Final thought, when will the Post Office start selling Amazon Shipping as a consumer carrier service? That would mean taking money for selling a label and there’s no way that can take place on a smartphone – cash in the Post Office has to go through the till and that means Horizon. Are you thinking there are more problems with this deal than upsides with the exception that it’s great PR for the Post Office contracts negotiation team?

8 Responses

  1. Post office staff still look at you with a blank expression when you turn up with a pre paid Royal Mail sack and dont know what to do.

  2. Well here is the next issue. The post office have spent years closing post offices and moving them into other stores, reducing their size.

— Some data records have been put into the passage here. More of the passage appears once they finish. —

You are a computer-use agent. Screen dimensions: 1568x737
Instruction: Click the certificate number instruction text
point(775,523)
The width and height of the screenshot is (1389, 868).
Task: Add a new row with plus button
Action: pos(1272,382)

Now what we have is a compnay trying to bring in more and more parcel business… but where will the space come from? I have had parcels turned away before becasue the person dealing with me said they simply had no more space to store anything!
    Sadly the post office have been as blinkered as royal mail the last 10 years and now it is playing catch up with it’s hands behind its back.
    In our local shop, the post office is also staffed by shop staff… this has already led to many not really knowing what they are doing and having to wait for another member of staff to be free to be able to help. We went from 2 counters to 1 counter and now sometimes no actual post office staff!
    I see this all ending in confusion and customer anger. As for ebay? Of course they are talking to the post office, just not about doing business. They will get round to that in 5 years time when the boat has sailed. Then they will be setting up a system where the post office is punished should a customer fail to take their parcel to them or collect it within a set time frame!

  3. “it’s still a highly significant deal as it’s the first time the Post Office have handled services for any carrier other than Royal Mail”

    Uhhh… I’ve been using the post office for Amazon pick ups for several years now.

    Change your site name to lamebay.com

  4. Amazon is so unethical. Look through Google. Tax dodging and lots more. …..

  5. Did anyone else spot the Freudian slip…
    “We wish the Past Office good luck with traceability and figuring out which clerk accepted a particular parcel if they all use the same phone.”

  6. Perhaps the deal is bad for both sides… The thing is Amazon can burn so much cash that they could probably afford to acquire the PostOffice together with RM along.

  7. The laugh of all this is that Post Offices are closing at such a rate that this is all going to become rather academic if the current trajectory continues !

  8. Never known amazon to be unethical.
    And they apparently pay the exact taxes required, just like the rest of us.

    However post offices – should be an interesting move forwards. Is a bad deal better than no deal? The same building, the same staff, the same utilities – so any deal for more business is potentially more profit. So long as the extra business can be catered to.

    Now if there isn’t sufficient space at the post office to store intake of mail, perhaps that needs looking at. More frequent collections, shifting stuff around to store more, even moving the counter forward to make more space back of the counter.
    Don’t know about anyone else but my local post office has a storeroom for stock. Can add dozens of bags in there – what can’t happen is the small post van sent out to the village post offices in our area getting full at 5.15pm – and no additional van will be sent (be 6.30 before could get an empty van there).
    Too much by way of parcels and royal mail would have to send bigger vans or more vans.
    So could see a knock on effect in costs.